Provided data —
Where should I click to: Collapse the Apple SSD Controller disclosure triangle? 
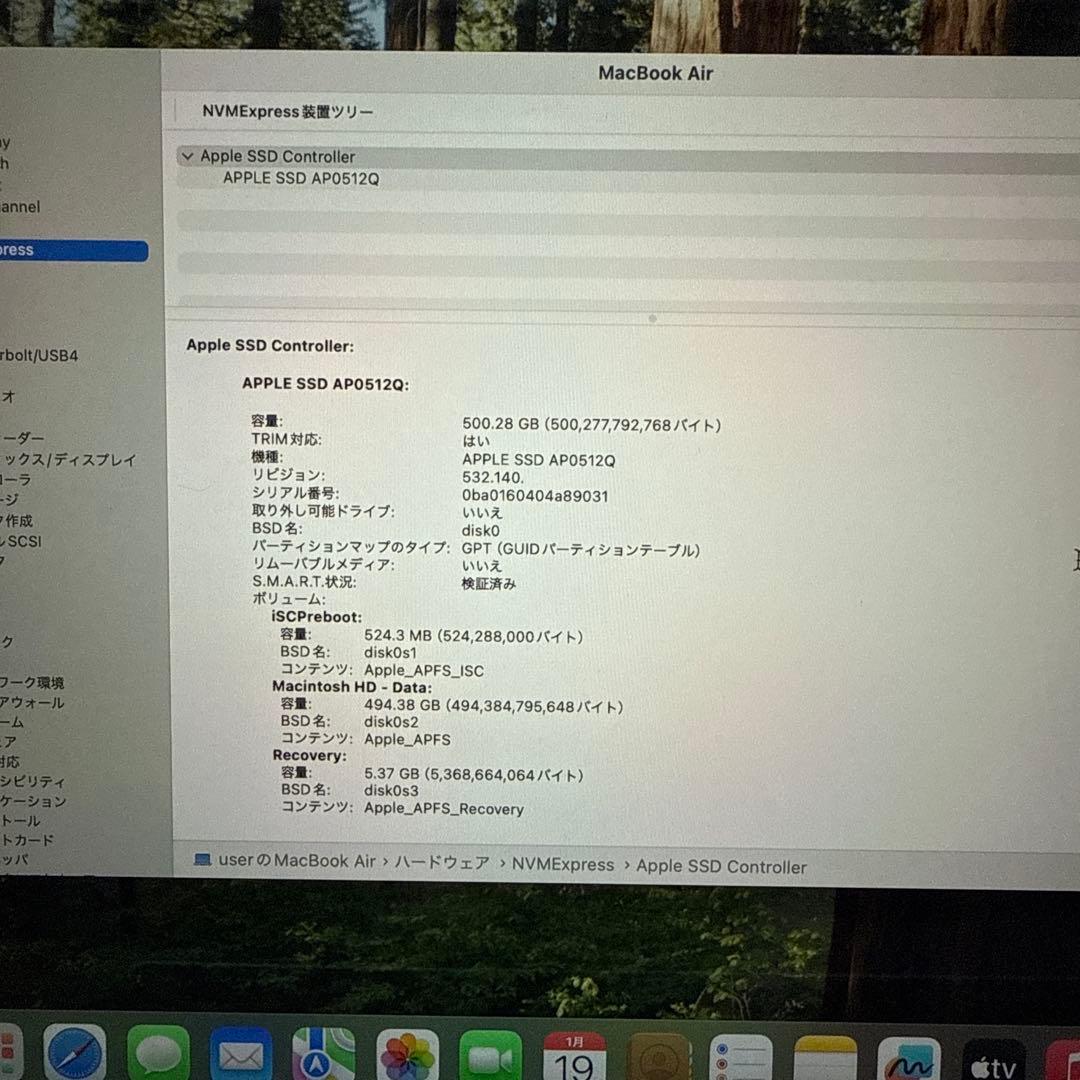[187, 156]
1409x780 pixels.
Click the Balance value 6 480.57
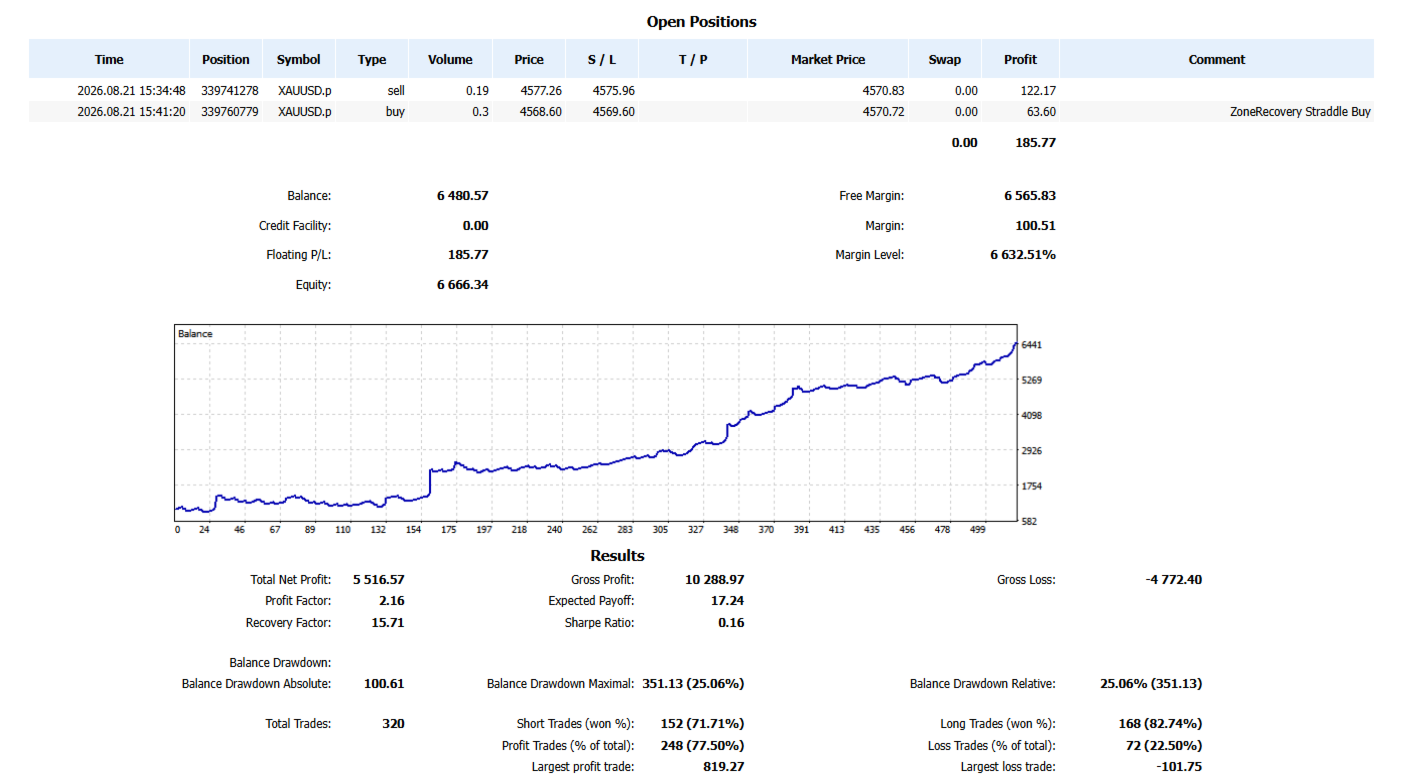(462, 196)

Exercise instructions —
Set down the entries word for word, omitting all pictures.

Written answer —
Where should I click to: Collapse the Apple SSD Controller disclosure triangle? 
[187, 156]
1409x780 pixels.
Click the Balance value 6 480.57
(462, 196)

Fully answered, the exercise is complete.